** Required action 1 **
Do these statements agree with the psychopathy passage: (a) the bioethicists writing in the Journal of Medical Ethics are Croatian, (b) they argue that moral bioenhancement for psychopaths should be voluntary, (c) their definition of psychopathy includes superficial charm? Answer each with yes or no and quote the deciding words.
** Required action 2 **
Can you resume the psychopathy passage after its last sentence and keep writing it?

Our culture is fascinated by psychopaths. Go shopping on Amazon and you will find books like The Wisdom of Psychopaths: What Saints, Spies, and Serial Killers Can Teach Us About Success; or Without Conscience: The Disturbing World of the Psychopaths Among Us; or Snakes in Suits: When Psychopaths Go to Work; or The Psychopath Test: A Journey Through the Madness Industry.
Two Croatian bioethicists writing in the Journal of Medical Ethics contend this week that moral bioenhancement for psychopaths ought to be obligatory.
What is psychopathy? The authors define it as “a personality disorder that involves traits such as pathological lying, manipulativeness, superficial charm, no or little concern for the interests of others, a grandiose sense of self and, usually, a long history of offences and encounters with justice”. Not the sort of person, in other words, you would normally want as a boss.

** Entries supplied **
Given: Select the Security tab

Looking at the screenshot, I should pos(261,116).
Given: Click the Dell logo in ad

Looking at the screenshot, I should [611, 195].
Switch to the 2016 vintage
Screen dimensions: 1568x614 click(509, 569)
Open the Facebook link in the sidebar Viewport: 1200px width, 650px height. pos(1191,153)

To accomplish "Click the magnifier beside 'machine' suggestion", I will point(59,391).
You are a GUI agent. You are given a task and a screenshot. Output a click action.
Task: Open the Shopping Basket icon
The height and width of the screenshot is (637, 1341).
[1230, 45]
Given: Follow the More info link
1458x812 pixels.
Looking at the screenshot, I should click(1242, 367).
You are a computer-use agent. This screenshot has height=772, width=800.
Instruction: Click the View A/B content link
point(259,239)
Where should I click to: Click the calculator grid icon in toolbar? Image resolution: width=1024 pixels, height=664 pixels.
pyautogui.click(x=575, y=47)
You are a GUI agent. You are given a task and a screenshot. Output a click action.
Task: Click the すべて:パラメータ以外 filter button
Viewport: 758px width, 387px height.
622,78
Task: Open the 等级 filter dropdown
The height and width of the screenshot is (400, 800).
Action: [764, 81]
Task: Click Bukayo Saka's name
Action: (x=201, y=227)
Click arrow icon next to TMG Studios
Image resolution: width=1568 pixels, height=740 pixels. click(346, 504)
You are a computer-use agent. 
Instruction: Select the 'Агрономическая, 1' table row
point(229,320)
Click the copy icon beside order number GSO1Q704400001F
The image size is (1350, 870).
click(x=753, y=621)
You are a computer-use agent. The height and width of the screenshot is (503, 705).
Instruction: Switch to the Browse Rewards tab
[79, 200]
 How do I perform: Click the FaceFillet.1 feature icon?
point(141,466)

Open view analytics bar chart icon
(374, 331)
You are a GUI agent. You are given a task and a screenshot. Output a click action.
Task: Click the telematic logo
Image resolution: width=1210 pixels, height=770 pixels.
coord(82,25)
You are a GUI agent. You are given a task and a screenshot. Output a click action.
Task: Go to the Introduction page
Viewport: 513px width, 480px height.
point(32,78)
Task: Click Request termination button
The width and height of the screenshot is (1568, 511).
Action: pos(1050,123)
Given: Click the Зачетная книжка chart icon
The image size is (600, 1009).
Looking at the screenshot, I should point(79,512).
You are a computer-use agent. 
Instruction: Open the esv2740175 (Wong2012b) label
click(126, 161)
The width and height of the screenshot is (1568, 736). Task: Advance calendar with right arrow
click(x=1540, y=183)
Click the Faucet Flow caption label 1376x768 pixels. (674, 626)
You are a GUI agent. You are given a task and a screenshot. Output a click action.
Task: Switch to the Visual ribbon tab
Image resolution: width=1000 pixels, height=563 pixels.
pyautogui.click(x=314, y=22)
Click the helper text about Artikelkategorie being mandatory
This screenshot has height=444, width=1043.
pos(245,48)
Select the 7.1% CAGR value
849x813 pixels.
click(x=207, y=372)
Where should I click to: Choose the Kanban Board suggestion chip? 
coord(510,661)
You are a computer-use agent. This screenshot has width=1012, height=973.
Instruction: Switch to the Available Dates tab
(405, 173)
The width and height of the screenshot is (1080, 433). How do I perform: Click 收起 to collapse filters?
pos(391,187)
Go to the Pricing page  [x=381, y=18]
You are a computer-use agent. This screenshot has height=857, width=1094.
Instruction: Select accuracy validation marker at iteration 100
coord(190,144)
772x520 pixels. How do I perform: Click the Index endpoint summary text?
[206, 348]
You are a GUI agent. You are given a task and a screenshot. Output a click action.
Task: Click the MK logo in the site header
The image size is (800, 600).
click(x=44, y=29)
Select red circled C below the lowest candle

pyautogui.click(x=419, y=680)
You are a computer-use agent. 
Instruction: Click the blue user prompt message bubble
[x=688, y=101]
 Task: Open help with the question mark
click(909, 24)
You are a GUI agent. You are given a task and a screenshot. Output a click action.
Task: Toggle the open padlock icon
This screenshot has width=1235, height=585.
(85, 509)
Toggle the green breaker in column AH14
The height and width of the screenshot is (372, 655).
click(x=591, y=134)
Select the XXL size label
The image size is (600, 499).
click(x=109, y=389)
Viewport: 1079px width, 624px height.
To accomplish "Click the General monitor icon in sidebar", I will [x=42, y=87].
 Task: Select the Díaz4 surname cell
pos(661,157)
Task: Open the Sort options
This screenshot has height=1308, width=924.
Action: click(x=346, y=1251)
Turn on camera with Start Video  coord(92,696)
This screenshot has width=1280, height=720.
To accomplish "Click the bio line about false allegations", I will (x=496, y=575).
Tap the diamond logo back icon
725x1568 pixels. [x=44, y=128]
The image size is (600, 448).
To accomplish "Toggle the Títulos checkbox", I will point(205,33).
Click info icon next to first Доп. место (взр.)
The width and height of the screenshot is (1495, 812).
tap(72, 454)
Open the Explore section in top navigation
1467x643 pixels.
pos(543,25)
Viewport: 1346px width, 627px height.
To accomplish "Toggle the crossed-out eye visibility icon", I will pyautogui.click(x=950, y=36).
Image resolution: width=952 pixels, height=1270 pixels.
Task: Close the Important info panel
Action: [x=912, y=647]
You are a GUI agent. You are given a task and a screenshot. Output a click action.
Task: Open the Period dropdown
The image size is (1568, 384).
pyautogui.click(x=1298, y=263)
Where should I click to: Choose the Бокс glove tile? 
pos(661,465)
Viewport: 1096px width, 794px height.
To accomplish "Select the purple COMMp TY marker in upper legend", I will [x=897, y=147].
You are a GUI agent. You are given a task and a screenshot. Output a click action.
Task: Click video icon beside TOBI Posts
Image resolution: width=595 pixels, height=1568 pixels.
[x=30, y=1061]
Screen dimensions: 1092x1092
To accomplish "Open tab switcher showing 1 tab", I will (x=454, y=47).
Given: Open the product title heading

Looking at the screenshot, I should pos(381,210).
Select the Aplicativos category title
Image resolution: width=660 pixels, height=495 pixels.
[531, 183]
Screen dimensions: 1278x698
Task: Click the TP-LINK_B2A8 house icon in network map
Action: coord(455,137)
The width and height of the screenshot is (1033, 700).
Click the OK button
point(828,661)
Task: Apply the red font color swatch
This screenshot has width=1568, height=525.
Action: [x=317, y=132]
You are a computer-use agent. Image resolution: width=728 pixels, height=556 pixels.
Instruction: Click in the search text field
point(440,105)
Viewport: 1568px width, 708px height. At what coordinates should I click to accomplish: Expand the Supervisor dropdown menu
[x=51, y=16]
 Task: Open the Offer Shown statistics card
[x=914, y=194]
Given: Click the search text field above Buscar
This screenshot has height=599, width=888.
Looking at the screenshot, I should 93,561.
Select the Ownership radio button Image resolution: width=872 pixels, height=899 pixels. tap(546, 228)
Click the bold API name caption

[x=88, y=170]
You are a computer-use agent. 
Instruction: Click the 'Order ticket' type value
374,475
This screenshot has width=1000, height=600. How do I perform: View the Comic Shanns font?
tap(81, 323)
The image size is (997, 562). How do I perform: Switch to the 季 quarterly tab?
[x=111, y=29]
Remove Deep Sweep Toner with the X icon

** Response area 1 **
(a) Yes: "Two Croatian bioethicists writing in the Journal of Medical Ethics"
(b) No: "moral bioenhancement for psychopaths ought to be obligatory"
(c) Yes: "superficial charm"

** Response area 2 **
And what is moral bioenhancement? This is biotechnologies which improve personality traits and behaviour to make us nicer and less aggressive. Ethicists Ingmar Persson and Julian Savulescu were amongst the first to discuss the ethics and feasibility of moral bioenhancement. They argued that it will eventually be needed so that humanity will not destroy society or the planet. Elvio Baccarini and Luca Malatesti have more modest ambitions – to keep psychopaths from making our lives miserable. They argue that psychopaths may not realise that they are harming others, but they do realise that other psychopaths could harm them. Therefore, compelling them to take drugs or neurological treatment is ethical, relying on principles of public reason.
Baccarini and Malatesti do not discuss the practicalities of their proposal: how would psychopaths be identified? How would success be measured? What would happen if they refused? It is an intriguing discussion which could be compared to existing laws in some countries which mandate chemical castration for some kinds of sex offenders.